* begin Provided data *

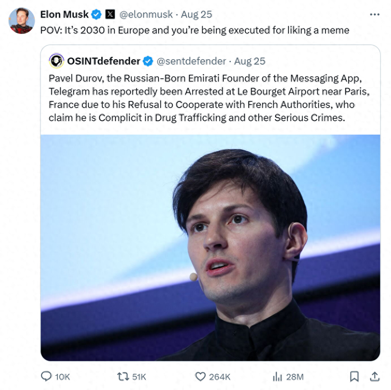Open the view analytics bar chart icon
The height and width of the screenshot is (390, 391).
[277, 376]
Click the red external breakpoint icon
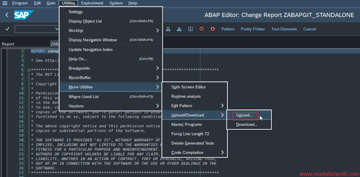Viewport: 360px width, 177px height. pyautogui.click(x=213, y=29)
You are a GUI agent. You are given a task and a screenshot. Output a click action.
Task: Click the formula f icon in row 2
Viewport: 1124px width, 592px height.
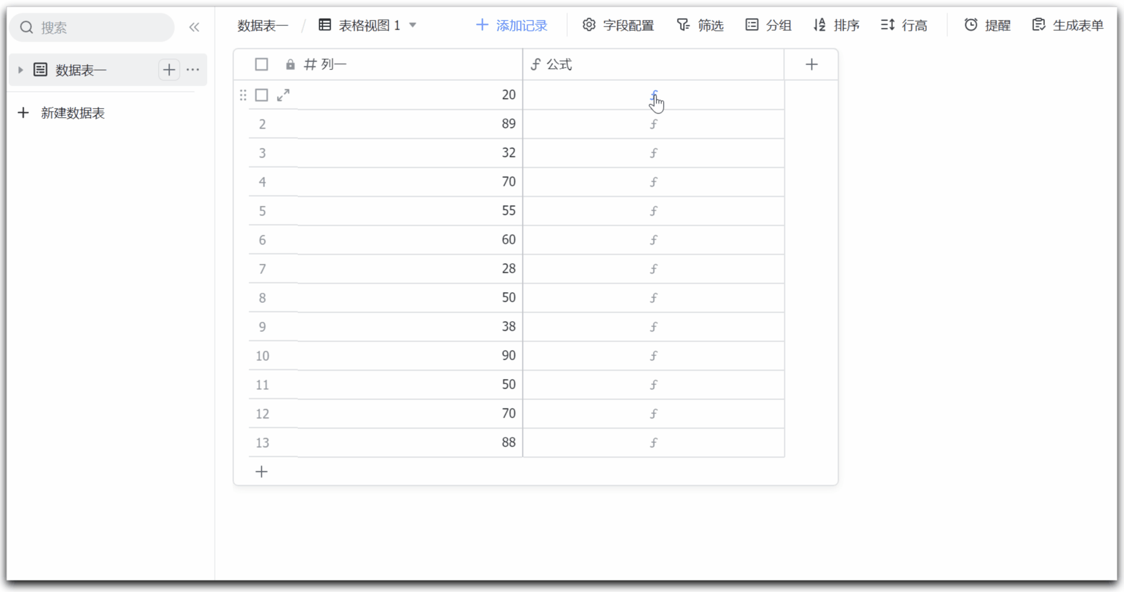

* end Provided data *

> [What is expected]:
Rewrite the lines above as a numbered list, skipping any blank lines and leaving out the pictures.

> [Answer to the exercise]:
1. Open the view analytics bar chart icon
2. The height and width of the screenshot is (390, 391).
3. [277, 376]
4. Click the red external breakpoint icon
5. Viewport: 360px width, 177px height. pyautogui.click(x=213, y=29)
6. You are a GUI agent. You are given a task and a screenshot. Output a click action.
7. Task: Click the formula f icon in row 2
8. Viewport: 1124px width, 592px height.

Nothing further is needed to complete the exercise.